_To do_:
Please take the records that follow and repeat exactly the lines starting with the line with "Given: Place cursor in empty address bar area" and going on through the line with "Task: Select the security label text".

_Source material_:
______

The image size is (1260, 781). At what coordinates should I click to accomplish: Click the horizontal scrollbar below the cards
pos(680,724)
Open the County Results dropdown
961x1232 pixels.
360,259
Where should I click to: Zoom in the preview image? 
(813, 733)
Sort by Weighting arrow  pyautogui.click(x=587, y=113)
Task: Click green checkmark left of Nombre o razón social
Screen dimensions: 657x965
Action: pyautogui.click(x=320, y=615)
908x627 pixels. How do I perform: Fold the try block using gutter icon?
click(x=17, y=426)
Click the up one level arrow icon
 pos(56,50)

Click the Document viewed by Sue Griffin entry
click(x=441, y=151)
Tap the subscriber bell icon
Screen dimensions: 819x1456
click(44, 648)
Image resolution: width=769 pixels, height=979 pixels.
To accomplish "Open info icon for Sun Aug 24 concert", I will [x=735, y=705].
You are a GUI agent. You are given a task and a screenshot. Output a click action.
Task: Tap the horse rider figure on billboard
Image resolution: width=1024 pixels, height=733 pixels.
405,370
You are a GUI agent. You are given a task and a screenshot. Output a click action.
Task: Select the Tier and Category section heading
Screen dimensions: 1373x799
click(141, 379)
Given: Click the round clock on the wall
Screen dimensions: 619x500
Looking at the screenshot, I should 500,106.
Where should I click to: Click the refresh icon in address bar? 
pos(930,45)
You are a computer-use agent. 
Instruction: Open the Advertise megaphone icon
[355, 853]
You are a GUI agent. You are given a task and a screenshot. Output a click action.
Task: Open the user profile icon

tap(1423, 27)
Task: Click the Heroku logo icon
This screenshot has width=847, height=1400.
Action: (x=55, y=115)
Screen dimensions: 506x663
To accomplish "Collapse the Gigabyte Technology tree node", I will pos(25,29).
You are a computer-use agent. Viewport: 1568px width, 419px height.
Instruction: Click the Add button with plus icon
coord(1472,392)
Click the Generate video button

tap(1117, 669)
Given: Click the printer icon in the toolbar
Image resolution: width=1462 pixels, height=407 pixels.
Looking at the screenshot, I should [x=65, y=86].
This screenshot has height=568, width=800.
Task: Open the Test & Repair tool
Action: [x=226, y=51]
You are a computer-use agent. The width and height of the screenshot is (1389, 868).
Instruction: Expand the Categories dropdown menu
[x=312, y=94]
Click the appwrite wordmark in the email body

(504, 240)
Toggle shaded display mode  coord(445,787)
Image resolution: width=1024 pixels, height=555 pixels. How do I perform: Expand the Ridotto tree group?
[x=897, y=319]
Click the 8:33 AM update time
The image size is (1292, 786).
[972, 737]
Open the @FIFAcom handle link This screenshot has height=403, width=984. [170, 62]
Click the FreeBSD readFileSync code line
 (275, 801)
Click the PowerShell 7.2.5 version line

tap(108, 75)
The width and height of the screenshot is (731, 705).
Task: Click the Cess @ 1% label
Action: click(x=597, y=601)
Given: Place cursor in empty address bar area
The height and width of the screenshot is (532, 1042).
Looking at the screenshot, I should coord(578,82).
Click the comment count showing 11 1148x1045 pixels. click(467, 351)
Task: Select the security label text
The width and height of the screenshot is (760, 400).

______

_Written answer_:
Given: Place cursor in empty address bar area
The height and width of the screenshot is (532, 1042).
Looking at the screenshot, I should coord(578,82).
Click the comment count showing 11 1148x1045 pixels. click(467, 351)
Task: Select the security label text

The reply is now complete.